Cybersecurity researchers have uncovered significant security risks associated with open-source large language models (LLMs) deployed outside major AI platforms. These unsecured LLMs can be easily commandeered by hackers and criminals to conduct malicious activities such as spam operations, phishing content creation, and disinformation campaigns, circumventing existing security measures.
The joint research, spanning 293 days, analyzed thousands of publicly accessible open-source LLM deployments, a substantial portion of which are variants of Meta's Llama and Google DeepMind's Gemma. The study identified hundreds of instances where essential safety guardrails were deliberately removed from these models, creating vulnerabilities for illicit use cases.
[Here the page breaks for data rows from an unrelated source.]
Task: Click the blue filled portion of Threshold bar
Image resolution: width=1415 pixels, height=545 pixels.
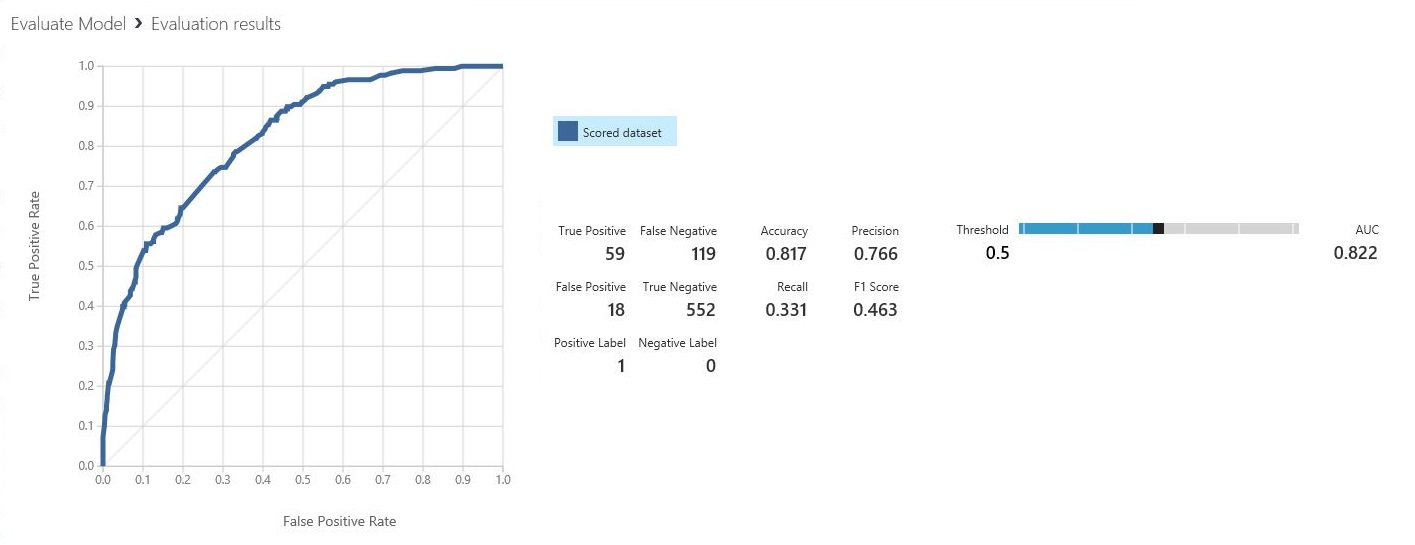Action: pyautogui.click(x=1085, y=229)
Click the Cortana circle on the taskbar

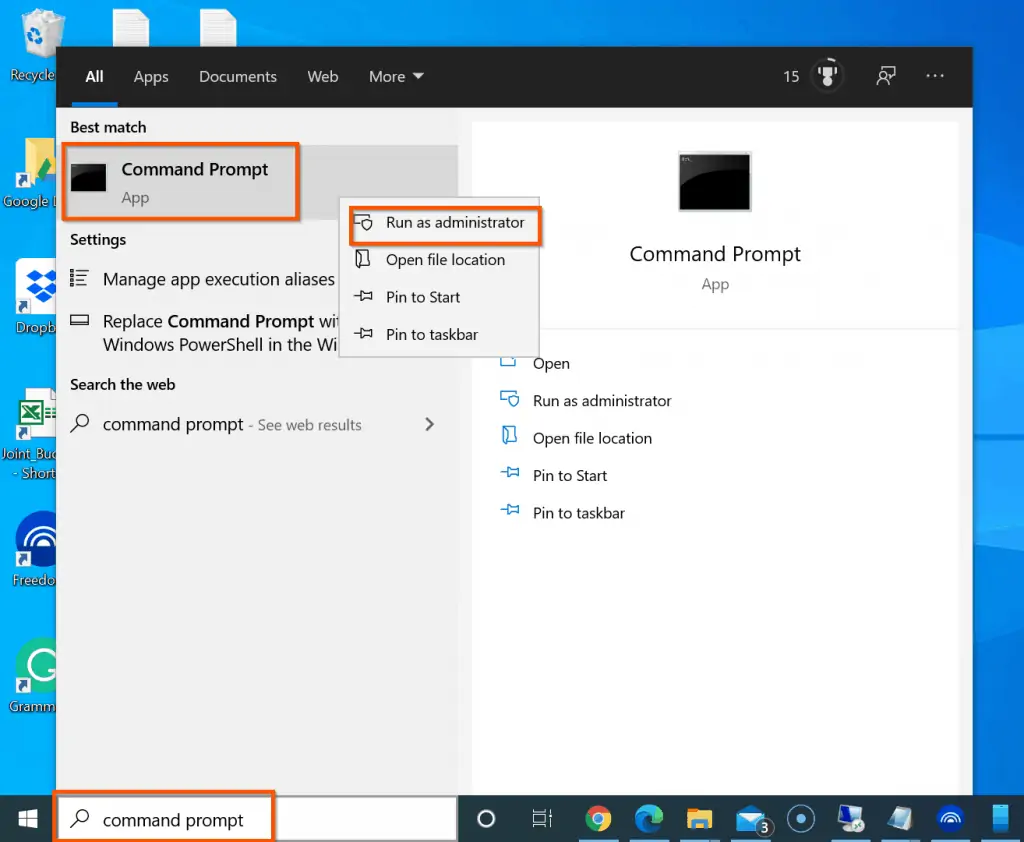485,818
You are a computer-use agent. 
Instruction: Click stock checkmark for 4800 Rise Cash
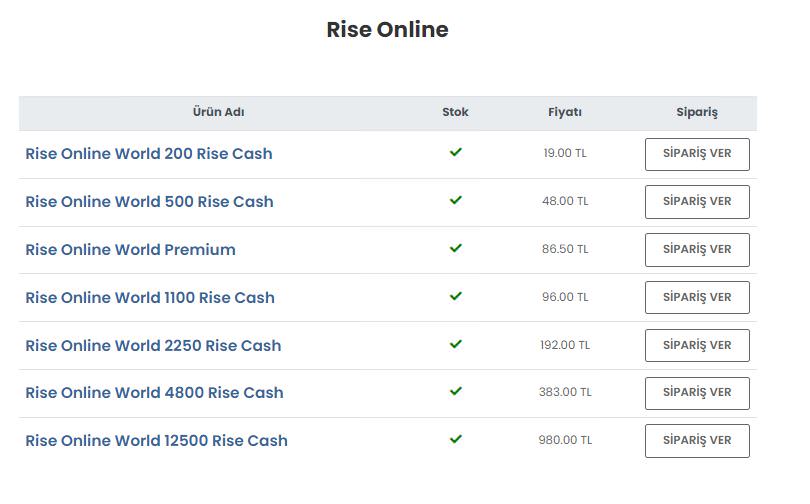click(x=455, y=391)
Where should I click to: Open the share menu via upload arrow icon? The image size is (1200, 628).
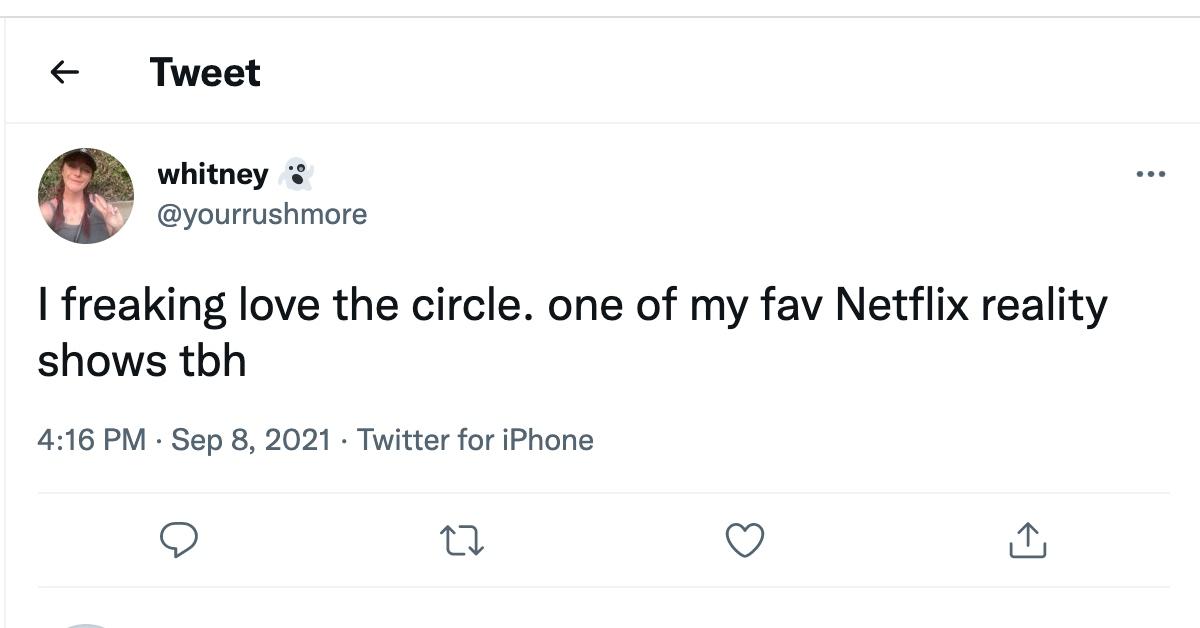pyautogui.click(x=1026, y=541)
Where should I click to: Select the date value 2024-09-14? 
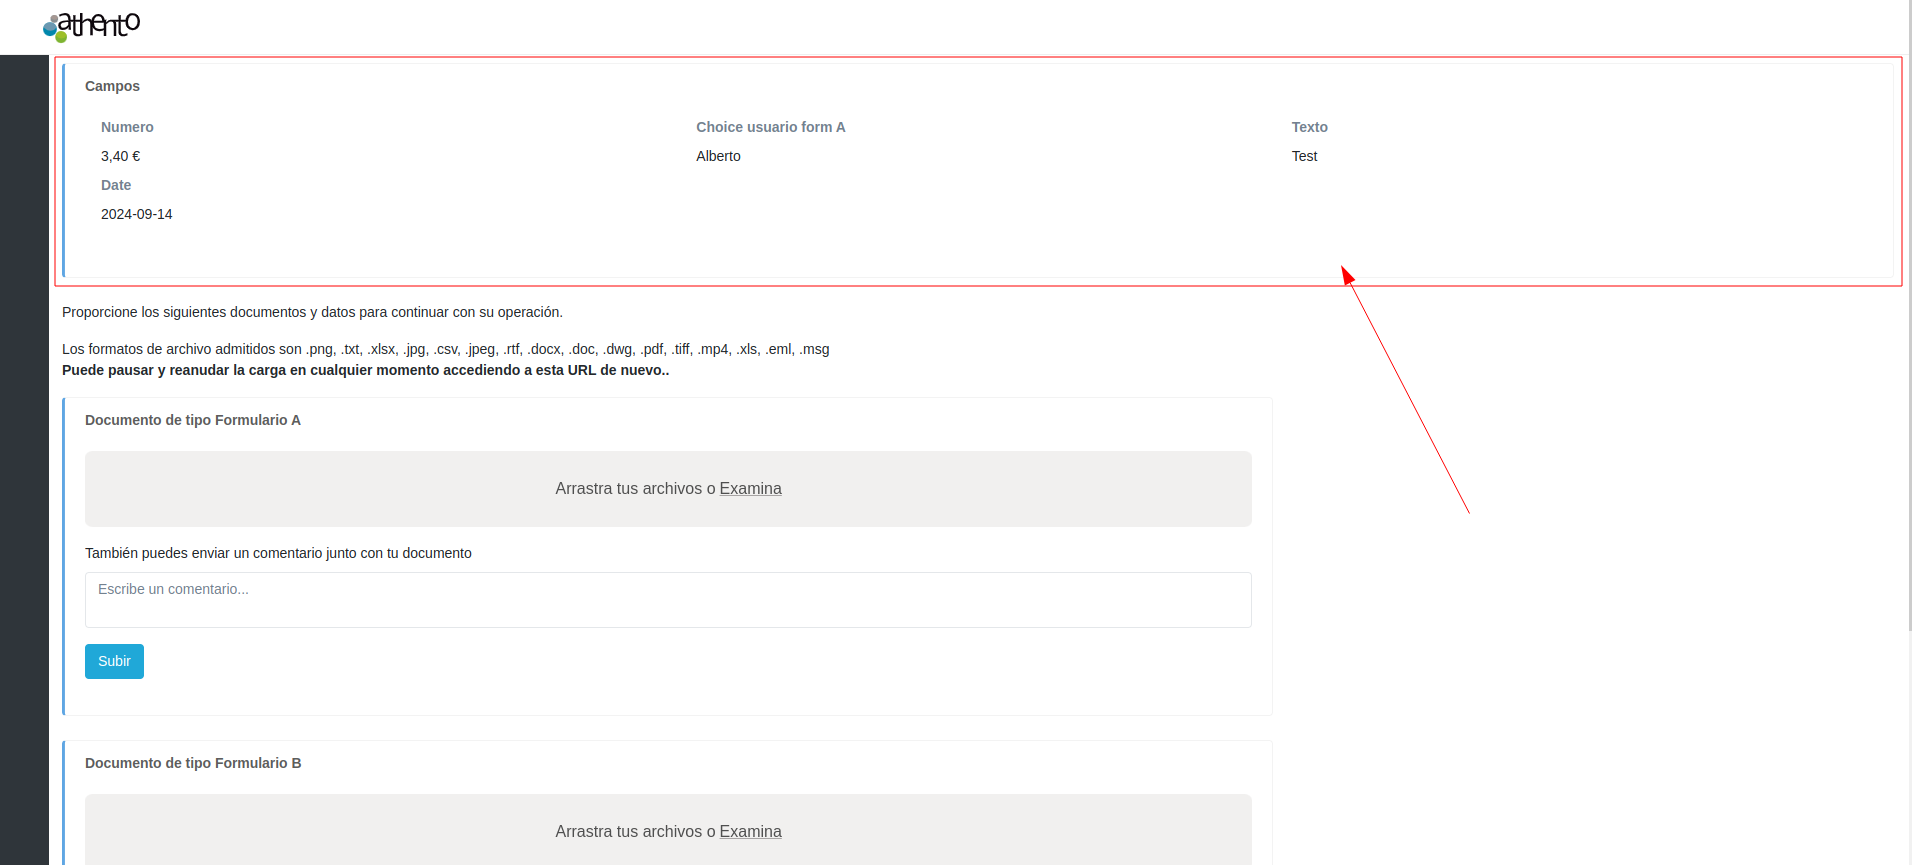[137, 215]
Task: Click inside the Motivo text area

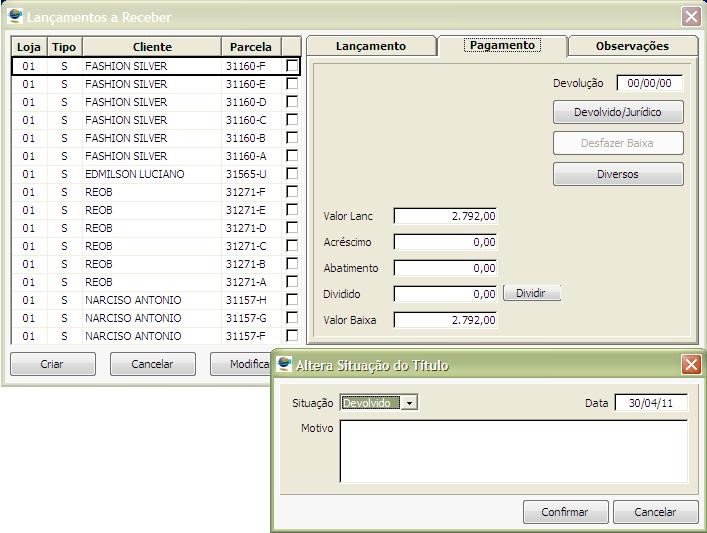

Experts liken the situation to an unaccounted-for 'iceberg' of potential misuse, emphasizing that industry conversations about AI security are overlooking these exposed LLM capacities. Some of these models, observed through tools like Ollama, show system prompts indicating potential for harmful activity, with approximately 7.5% of analyzed LLMs exhibiting such risks.
While about 30% of observed hosts operate from China and 20% from the U.S., the responsibility for downstream misuse is a shared concern across the AI ecosystem. Originating labs are urged to anticipate foreseeable harms and provide mitigation tools, even as enforcement capacity varies globally. Tech companies acknowledge the role of open-source models but stress the need for safeguards against misuse, conducting pre-release evaluations and monitoring for emerging threats.